Completely exhausted, and cold after my unscheduled nap, I finish my fifth lap
at 5:43am – but somehow manage to press on in attempt of a sixth lap.
The sun is just starting to light up the sky in the background.
Suddenly, the pain of the previous 23 hours and 45 minutes had gone.
I rode on pure frustration with myself for sleeping so long, for not setting an alarm, or leaving my taillight on so someone could see me from the road – if only I had awoken 1 hour earlier, I would have gotten 300 miles at least.
Only 15 minutes left…..14…….13…..12…..11… 10…..
I pedaled relentlessly, out of the saddle at times, trying to wring out another mile as I counted down the minutes in my head, checking the clock.
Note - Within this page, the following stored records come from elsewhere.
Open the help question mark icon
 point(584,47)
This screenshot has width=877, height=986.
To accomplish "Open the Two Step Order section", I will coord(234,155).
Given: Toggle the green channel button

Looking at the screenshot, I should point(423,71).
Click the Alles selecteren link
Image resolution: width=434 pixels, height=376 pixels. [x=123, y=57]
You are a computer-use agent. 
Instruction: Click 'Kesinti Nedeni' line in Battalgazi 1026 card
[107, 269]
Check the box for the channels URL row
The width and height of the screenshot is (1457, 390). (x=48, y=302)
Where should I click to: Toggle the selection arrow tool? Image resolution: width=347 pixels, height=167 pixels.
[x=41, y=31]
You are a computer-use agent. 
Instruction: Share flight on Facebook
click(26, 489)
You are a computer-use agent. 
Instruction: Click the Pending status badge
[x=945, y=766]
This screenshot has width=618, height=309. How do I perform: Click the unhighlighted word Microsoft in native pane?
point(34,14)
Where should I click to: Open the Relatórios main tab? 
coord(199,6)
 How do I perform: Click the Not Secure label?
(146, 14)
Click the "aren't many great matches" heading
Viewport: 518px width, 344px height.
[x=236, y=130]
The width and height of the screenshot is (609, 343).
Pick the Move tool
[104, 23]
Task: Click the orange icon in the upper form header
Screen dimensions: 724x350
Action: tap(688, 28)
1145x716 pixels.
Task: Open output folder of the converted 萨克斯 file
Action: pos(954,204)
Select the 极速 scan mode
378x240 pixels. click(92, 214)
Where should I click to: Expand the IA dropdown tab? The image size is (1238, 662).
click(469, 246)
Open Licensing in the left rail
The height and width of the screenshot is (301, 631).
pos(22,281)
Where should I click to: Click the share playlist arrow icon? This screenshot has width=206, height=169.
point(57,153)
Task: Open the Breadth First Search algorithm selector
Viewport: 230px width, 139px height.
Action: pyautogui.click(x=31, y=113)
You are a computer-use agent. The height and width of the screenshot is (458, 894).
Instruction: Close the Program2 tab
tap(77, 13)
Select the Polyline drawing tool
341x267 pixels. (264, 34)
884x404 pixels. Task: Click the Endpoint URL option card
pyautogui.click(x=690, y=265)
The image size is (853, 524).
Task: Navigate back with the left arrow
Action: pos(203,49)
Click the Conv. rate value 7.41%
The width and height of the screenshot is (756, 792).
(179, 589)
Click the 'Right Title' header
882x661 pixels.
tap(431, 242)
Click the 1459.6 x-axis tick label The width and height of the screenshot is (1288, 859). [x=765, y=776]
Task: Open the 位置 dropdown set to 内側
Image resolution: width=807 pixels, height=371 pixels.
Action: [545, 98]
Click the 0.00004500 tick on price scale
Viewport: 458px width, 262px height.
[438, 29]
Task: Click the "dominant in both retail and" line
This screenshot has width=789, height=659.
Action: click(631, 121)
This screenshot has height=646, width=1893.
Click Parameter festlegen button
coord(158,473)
If I could make it back to the school I was sleeping at, it would be at least another 4 miles added to the total. But the sky just kept getting brighter…
Push, push, push!!!
And suddenly, there was Warbird in the support car, waving me down…
It was 6:00am, August 10th, and this ride was OVER.
I had to roll back to the nearest mile point on the road – 4 miles… and about 100 yards short of the school that I was sleeping at only a short time before.
At least I got that much back – but I was a little short of my goals for the day.
I did, however, achieve my primary goal – to FINISH.
And, I FINISHED ON THE BIKE.
That, alone, was worth the trip. I’ve said it before; a lot can happen in 24 hours. Don’t I know it!
Even with the best laid plans, with awesome and unwavering support, the perfect fuel, there is always something unexpected waiting to throw a wrench into the works. This time it was lack of sleep. When your brain says stop, you stop. Had I ignored that impulse to stop and sleep, I might have been integrated with someone’s front bumper, or in a ditch on the side of the road – an interesting local news item at the very least, instead of an official MV24 finisher.
The official results are in, and I ended up with third place for my age group – only 10 miles shy of 2nd place!
But, I have no regrets --- I FINISHED a 24-Hour race!
Resting on the roadside, I peek over my shoulder to
see the ride organizer rolling up to collect my numbers.
Getting things wrapped up – the sunrise of August 10th is just
peeking over the trees to the right – it is an awesome sight, because it means I’m DONE
The final numbers from my computer…
Because of a slight miss-calibration repeated over so many miles, my computer is
a little off from my official total of 285.45 miles.
If only I had awoken earlier…
Sadly, Since 2004, the MV24 is no-more.
I anxiously await the return of this great ride!